現代と民謡について

小杉真貴子

明治以降の音楽教育が西洋音楽一辺倒になったことと相まって、日本人が本来受け継いできたはずの音階・音程およびリズム感といったものは、西洋型のものに修正されたり、除外されてしまった傾向があります。
現在日本各地に残されている民謡の中には、そのままの姿が残されていますが、多くは現代にマッチしにくいものとして埋もれつつあるとも言えます。

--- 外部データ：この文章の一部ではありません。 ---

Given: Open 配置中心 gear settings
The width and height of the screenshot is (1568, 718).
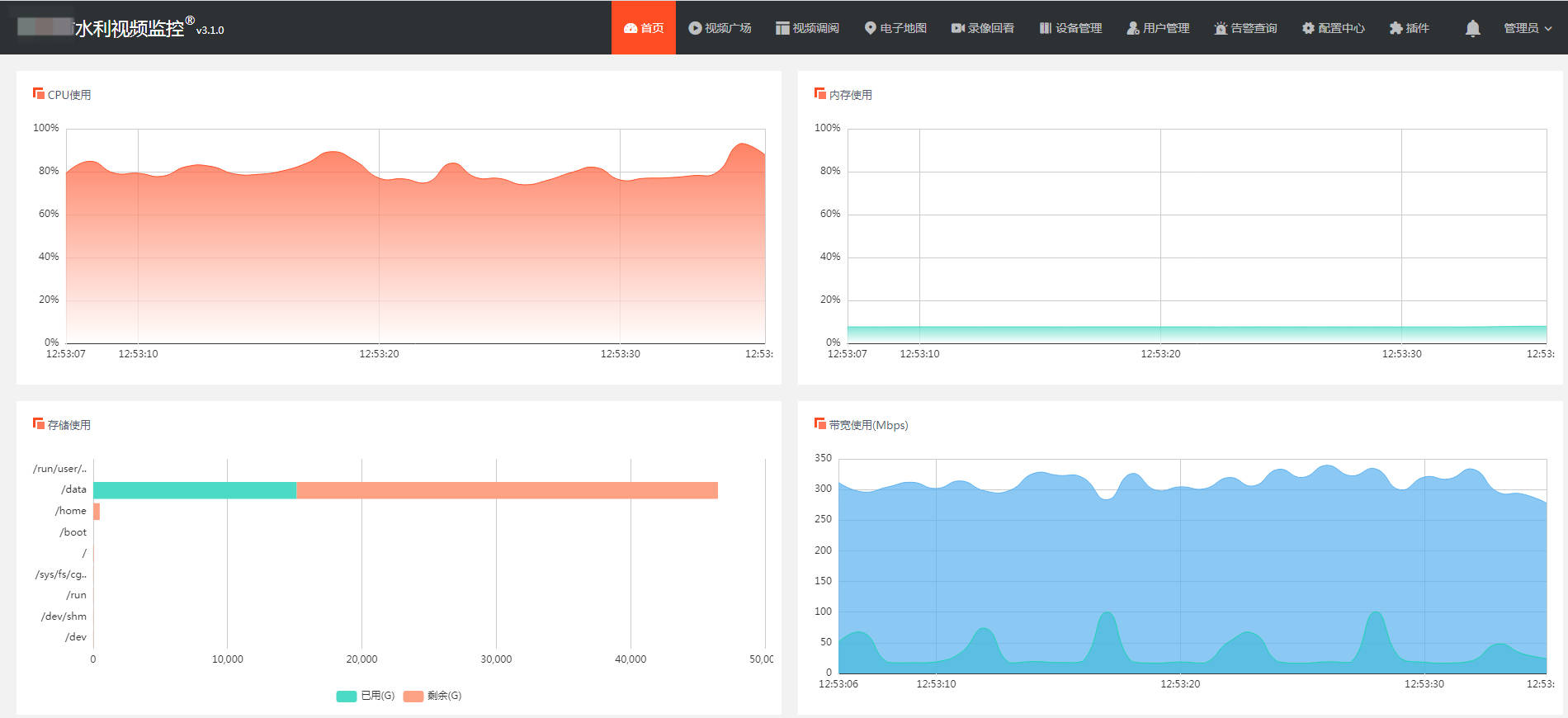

そういった風潮の中で本来の哀愁・哀調といったものを生かしながら、現代のみならず未来の人たちにも受け入れ易い形として紹介し、全国に広めていく作業は日本人の財産保護に値する重要な役割を担っていると感じています。またこれは故米谷威和男の遺志でもあります。

民謡を愛好する人口が減少の一途をたどる傾向は著しいのも社会の流れも大きな要因と言えるかもしれません。グローバル化の波はややもすると日本の独自性・日本本来の姿といったことを消し去ってしまう副作用も含んでいます。

先人が培ってきた財産を守っていくには、西洋の合理性にはない、日本人独特の根気に由来する地道な活動を行っていくことが残された道となるでしょう。
日本の稽古ごとは体で覚えることが基本であり、マニュアルをまる暗記することから一歩踏み出したその人独自の応用がきく技量にまで昇華させるべきものです。それにはまず形を身につける根気が必要だと言えます。

どんなに機械が発達したとしても最後はその機械を動かす人間の資質が重要な役割を果たすことを考えれば、人間自身の能力・感性を養う稽古事は、今後もっと見直されるべきものであると考えています。